▶ **DO THIS**:
Give the lines of the items below, starting at the line that contains "Image resolution: width=399" and ending at the end of the items, as a Markdown table with the columns Number and Item line, leaving out blank lines. Keep the pictures out of the answer.

Pointing data for screenshots
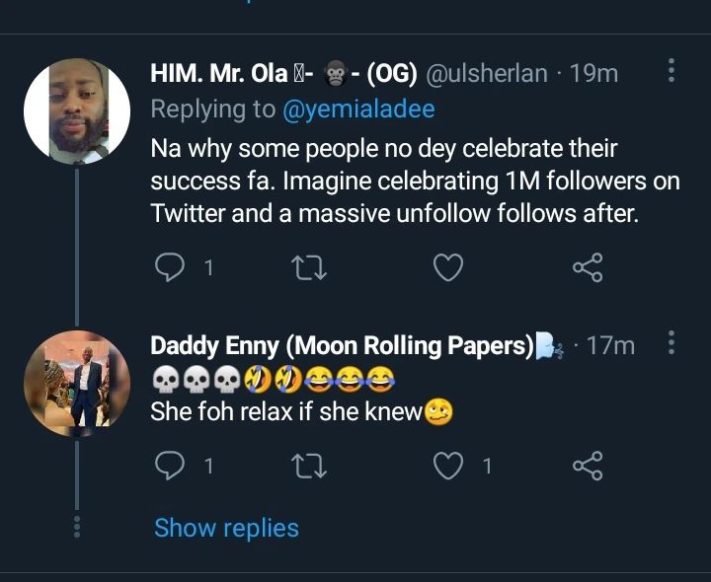Viewport: 711px width, 582px height.
Task: Open more options on Daddy Enny's tweet
Action: point(672,343)
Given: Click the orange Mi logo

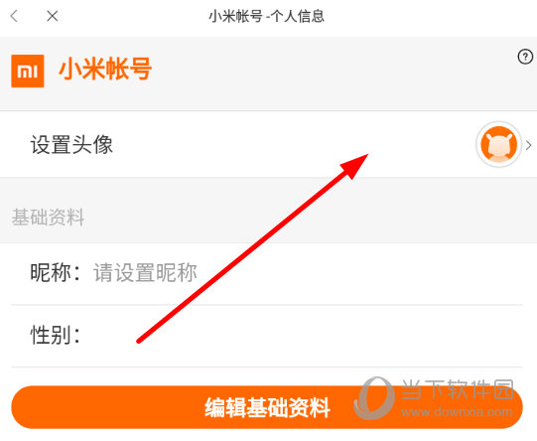Looking at the screenshot, I should [28, 71].
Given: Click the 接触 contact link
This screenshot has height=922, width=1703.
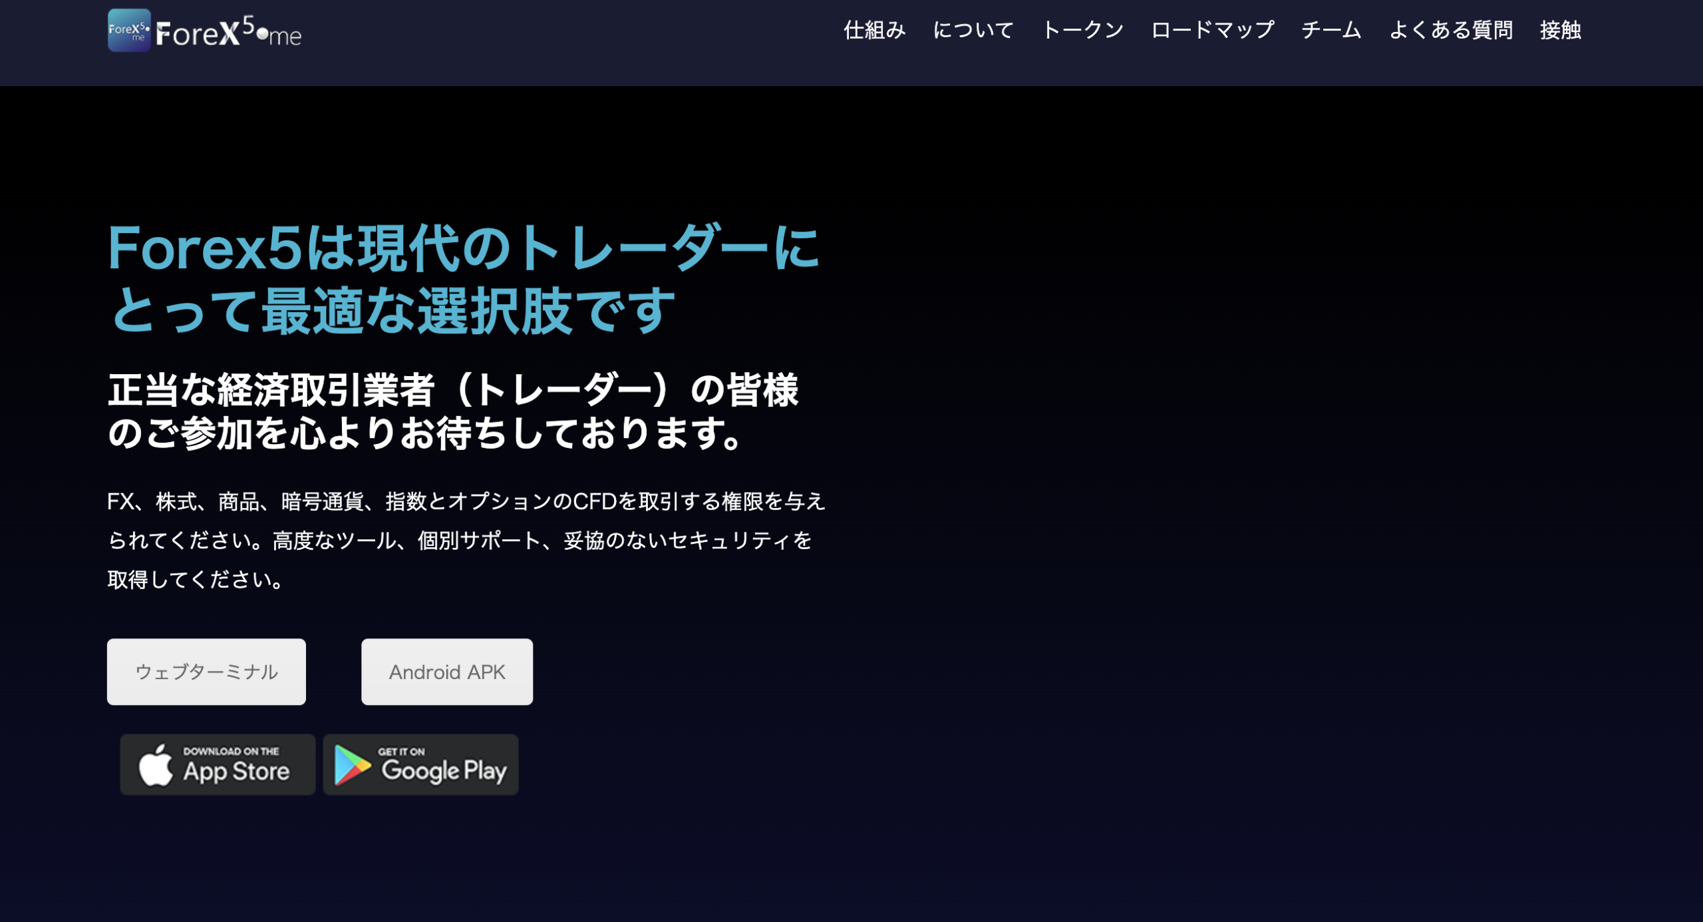Looking at the screenshot, I should [1560, 30].
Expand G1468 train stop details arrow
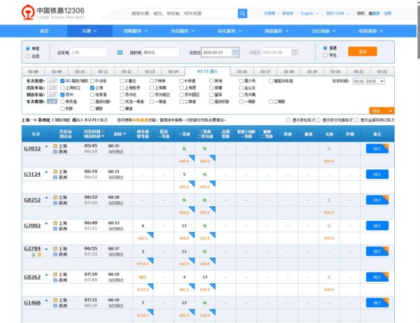The height and width of the screenshot is (323, 420). click(x=47, y=302)
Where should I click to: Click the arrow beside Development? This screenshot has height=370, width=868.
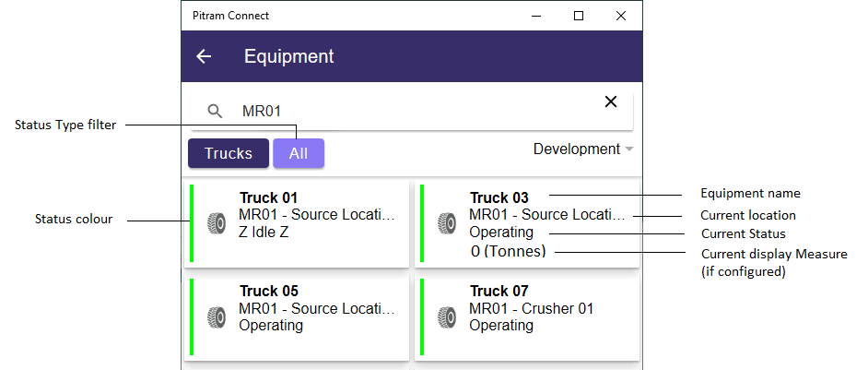(628, 149)
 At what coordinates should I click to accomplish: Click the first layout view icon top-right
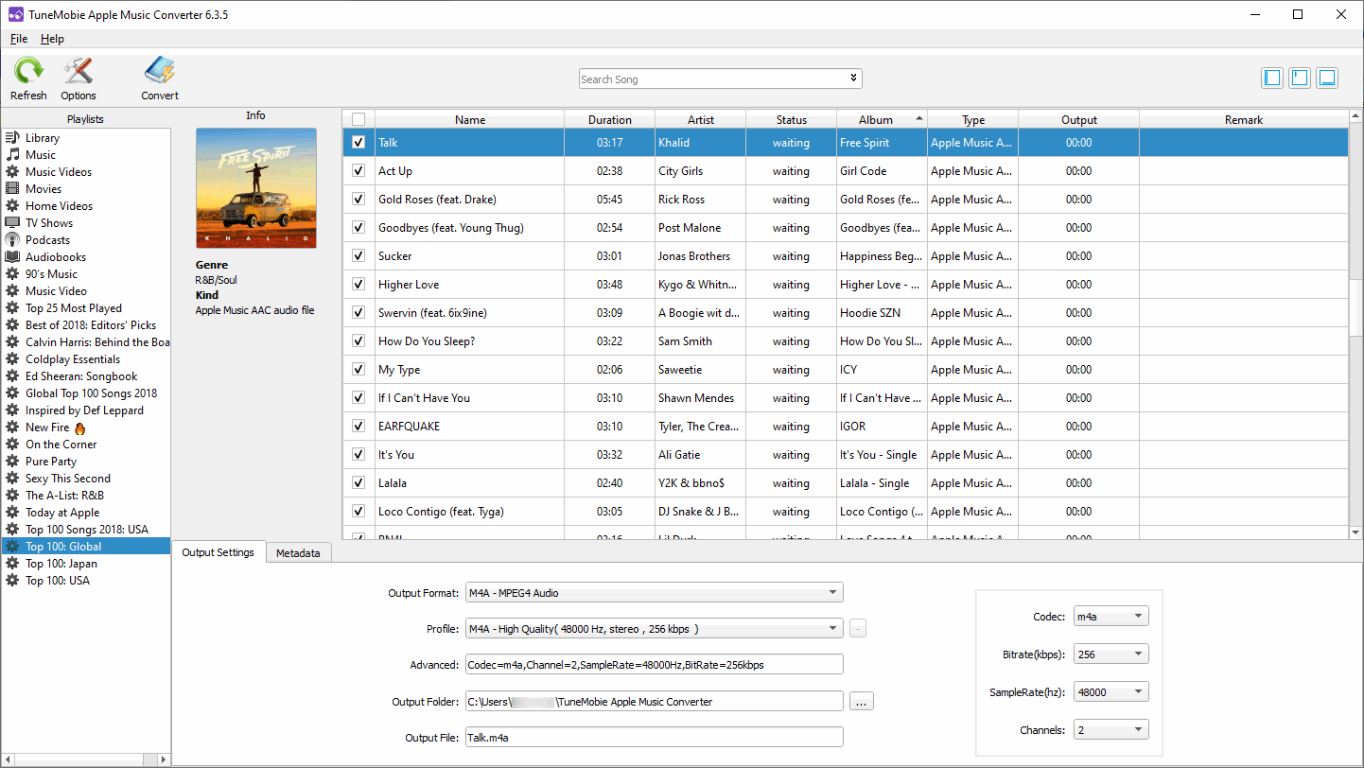coord(1271,79)

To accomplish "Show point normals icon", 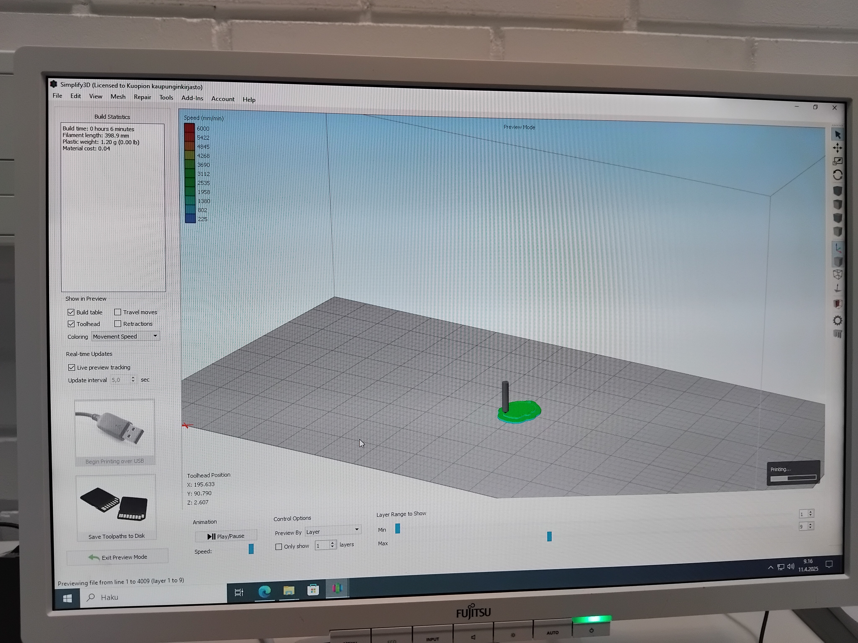I will [837, 288].
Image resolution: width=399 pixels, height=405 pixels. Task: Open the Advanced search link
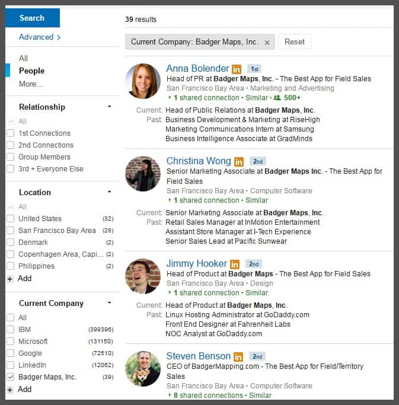(39, 37)
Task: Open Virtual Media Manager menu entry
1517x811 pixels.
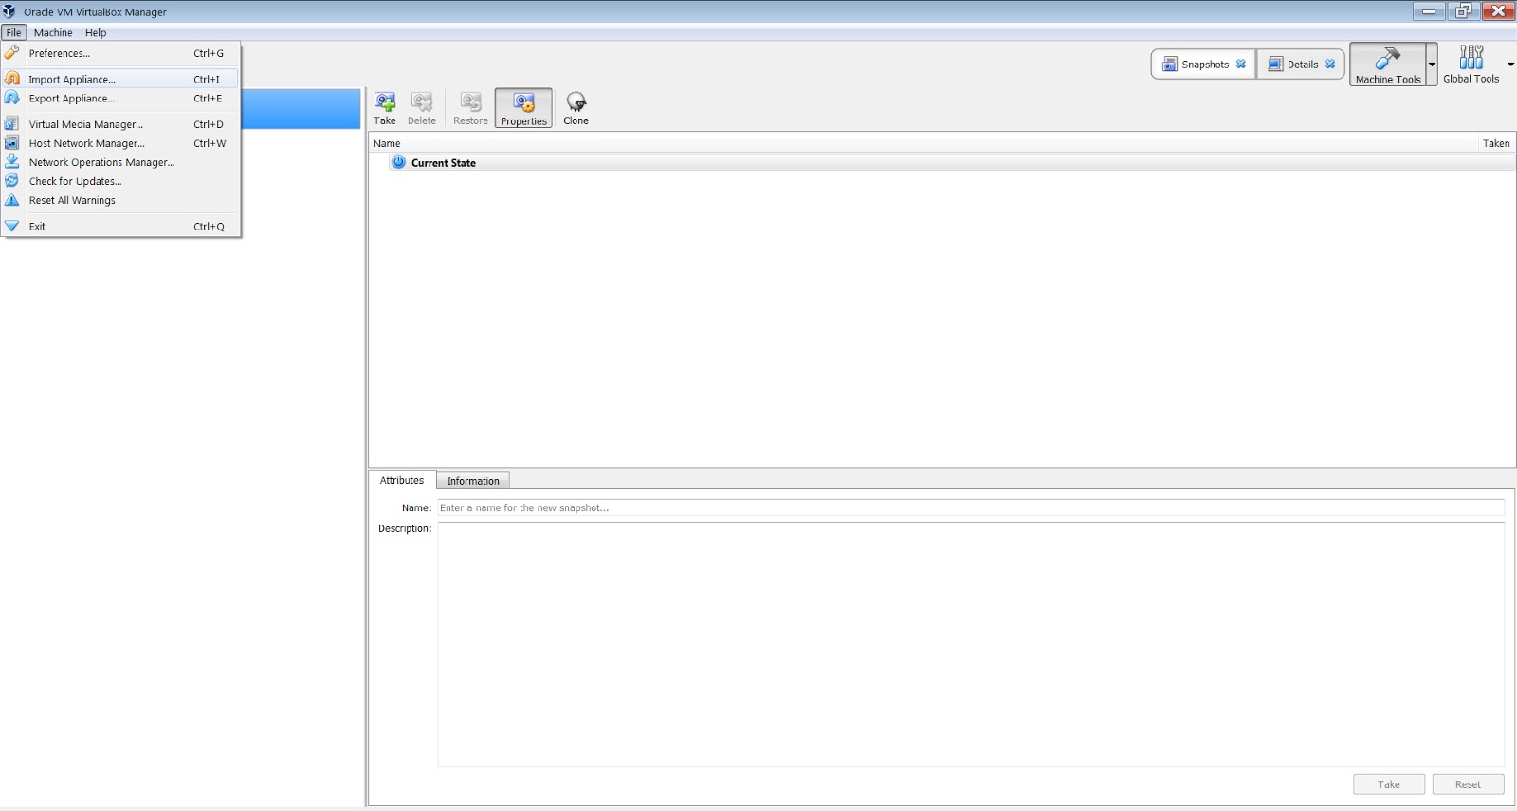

▶ **SOLVED PROBLEM**:
| Number | Item line |
|---|---|
| 1 | Image resolution: width=399 pixels, height=405 pixels. Task: Open the Advanced search link |
| 2 | (39, 37) |
| 3 | Task: Open Virtual Media Manager menu entry |
| 4 | 1517x811 pixels. |